Puede
ser que, a partir de ahora, cada cumpleaños del
Rey se convierta en un
acontecimiento, en objeto de rumores y chácharas: ¿cómo se encuentra de verdad
el jefe del Estado? ¿Aguantará bien, a sus 75 años, las tremendas
responsabilidades -cada día más tremendas-que sobre él recaen? No me parece
bueno este clima, aunque lo entiendo. ¿Cómo no estar especialmente atentos a la
evolución de una figura que, como Don Juan Carlos, representa y está llamado a
seguir representando un papel clave como aglutinante territorial, legal,
político y hasta social?
No
sé cuánto gobierna el Rey que reina, suponiendo que gobierne algo, lo que es
ajeno a lo tasado en la
Constitución. Sí sé que sus mensajes, como el de la pasada
Nochebuena reclamando una Política con mayúsculas -mensaje me parece que poco o
nada entendido por los destinatarios--, son imprescindibles como aldabonazo cuando
las cosas no van bien. Y, ciertamente, y pese a las buenas noticias
coyunturales -de las que, faltaría más, soy el primero en alegrarme--, las
cosas no van bien.

● **TAREAS DEL EJERCICIO**:
**1)** Enumera los ámbitos en los que, según el texto sobre el cumpleaños del Rey, Don Juan Carlos desempeña un papel clave como aglutinante.
**2)** Escribe la continuación del texto sobre el cumpleaños del Rey a partir de su última frase.
Las líneas no guardan ninguna relación con el texto sobre el cumpleaños del Rey.

● **DATOS PROPORCIONADOS**:
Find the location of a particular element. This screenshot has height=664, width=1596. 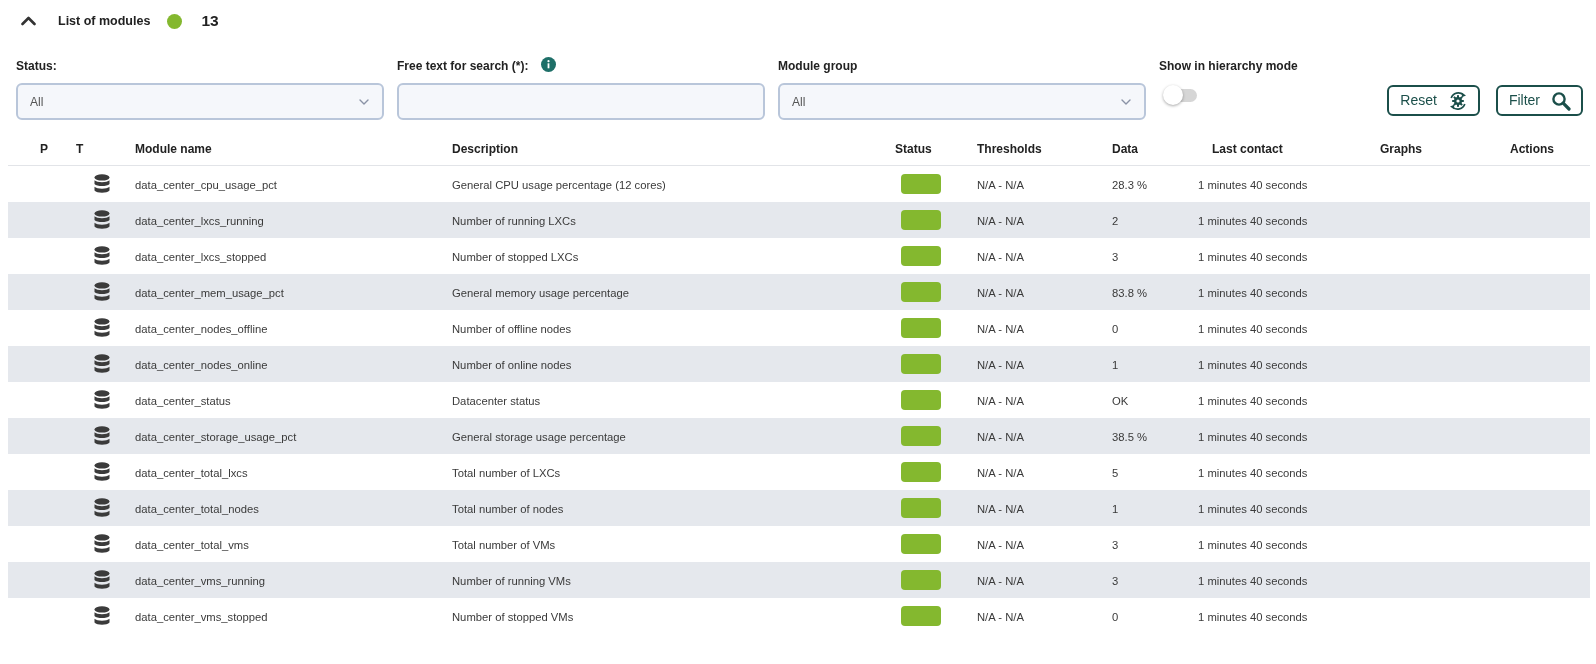

module-name: data_center_vms_stopped is located at coordinates (202, 617).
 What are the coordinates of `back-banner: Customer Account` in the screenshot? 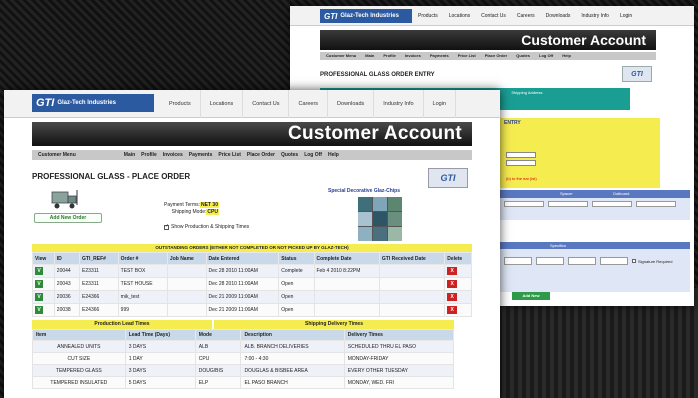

● **RESPUESTAS POR TAREA**:
**1)** Territorial, legal, político y social.

**2)**
Siempre
me he declarado monárquico más que juancarlista, aunque jamás he renunciado a
la crítica a la primera Institución española cuando lo ha merecido, y claro que
lo ha merecido. Ahora, me parece que la representatividad del jefe del Estado
habrá de incrementarse, en lugar de relajarse, y conste que mi opinión sobre el
Príncipe sucesor es inmejorable: creo que Juan Carlos de Borbón no debe
limitarse a advertir sobre la conveniencia, o urgencia, de un gran pacto
político y de proceder a cambios en la manera de gobernar y de ejercer la
oposición, sino que debería estar mucho más presente en acontecimientos y hasta
conflictos. No pueden ni el jefe del Estado ni el heredero de la Corona estar físicamente
ausentes durante largas temporadas de las comunidades autónomas, por mucha
conflictividad que en ellas se detecte -sí, pienso especialmente en Cataluña,
aunque no solamente-- , o precisamente por eso. Ni pueden limitar sus funciones
a poco más que actitudes protocolarias o de rígida representación institucional
en el extranjero.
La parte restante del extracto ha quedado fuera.